Work order:
Filter the entries below, keeping only lines with the word "click".

Exercise data:
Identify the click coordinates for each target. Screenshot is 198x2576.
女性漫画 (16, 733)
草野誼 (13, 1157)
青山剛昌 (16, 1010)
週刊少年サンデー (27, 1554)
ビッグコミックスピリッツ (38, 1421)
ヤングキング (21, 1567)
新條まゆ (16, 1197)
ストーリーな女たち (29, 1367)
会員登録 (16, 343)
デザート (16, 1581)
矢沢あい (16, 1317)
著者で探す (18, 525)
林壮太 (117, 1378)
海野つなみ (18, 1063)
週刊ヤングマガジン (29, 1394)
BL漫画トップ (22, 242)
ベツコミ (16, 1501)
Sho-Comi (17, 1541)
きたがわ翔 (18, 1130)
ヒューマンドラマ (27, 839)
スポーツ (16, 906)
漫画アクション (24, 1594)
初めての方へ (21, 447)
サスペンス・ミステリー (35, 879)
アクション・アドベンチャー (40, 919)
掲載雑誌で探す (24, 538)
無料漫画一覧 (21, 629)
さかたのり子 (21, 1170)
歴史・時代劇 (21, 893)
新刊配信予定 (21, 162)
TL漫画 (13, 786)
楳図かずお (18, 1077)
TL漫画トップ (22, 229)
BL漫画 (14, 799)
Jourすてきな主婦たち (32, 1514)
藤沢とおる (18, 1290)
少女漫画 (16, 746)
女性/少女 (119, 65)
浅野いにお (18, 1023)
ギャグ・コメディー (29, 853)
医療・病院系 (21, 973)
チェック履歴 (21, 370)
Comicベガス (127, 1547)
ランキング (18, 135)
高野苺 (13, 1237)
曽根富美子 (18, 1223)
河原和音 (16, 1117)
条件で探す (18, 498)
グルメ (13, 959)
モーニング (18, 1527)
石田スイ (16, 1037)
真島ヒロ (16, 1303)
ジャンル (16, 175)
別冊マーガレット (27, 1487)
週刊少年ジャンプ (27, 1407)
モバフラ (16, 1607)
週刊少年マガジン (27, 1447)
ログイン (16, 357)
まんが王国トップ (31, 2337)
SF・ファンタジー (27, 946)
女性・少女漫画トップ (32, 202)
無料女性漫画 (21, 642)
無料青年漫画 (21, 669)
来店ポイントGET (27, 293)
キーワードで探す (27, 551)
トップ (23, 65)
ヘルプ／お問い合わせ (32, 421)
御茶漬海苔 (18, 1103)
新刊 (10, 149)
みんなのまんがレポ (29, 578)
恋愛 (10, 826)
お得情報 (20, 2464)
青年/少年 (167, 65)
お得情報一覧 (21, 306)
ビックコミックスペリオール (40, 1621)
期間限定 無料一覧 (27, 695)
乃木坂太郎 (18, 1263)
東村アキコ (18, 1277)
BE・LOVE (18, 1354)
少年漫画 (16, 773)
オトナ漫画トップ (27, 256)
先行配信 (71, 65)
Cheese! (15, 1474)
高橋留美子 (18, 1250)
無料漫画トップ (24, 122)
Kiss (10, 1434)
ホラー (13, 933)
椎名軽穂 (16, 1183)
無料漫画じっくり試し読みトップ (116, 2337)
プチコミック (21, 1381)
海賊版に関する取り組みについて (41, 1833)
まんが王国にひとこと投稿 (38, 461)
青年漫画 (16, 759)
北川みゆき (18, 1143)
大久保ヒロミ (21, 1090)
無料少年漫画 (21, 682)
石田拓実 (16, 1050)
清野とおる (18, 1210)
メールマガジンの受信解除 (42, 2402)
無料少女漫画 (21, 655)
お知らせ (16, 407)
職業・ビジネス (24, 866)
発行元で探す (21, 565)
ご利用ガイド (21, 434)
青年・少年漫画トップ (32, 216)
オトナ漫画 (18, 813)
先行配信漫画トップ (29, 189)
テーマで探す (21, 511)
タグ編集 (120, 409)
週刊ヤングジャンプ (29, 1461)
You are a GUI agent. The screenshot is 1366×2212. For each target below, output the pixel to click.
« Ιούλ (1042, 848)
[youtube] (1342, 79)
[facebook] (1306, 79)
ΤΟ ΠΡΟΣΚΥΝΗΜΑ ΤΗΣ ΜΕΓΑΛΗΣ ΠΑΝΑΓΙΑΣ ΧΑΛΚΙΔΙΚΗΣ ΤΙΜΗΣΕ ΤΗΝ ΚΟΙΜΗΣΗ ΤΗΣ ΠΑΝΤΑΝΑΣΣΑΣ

Expected output:
Identify the click coordinates for each target. Screenshot is 198x2576.
You are a GUI agent. The screenshot is 1366×2212. For each target below, output the pixel to click.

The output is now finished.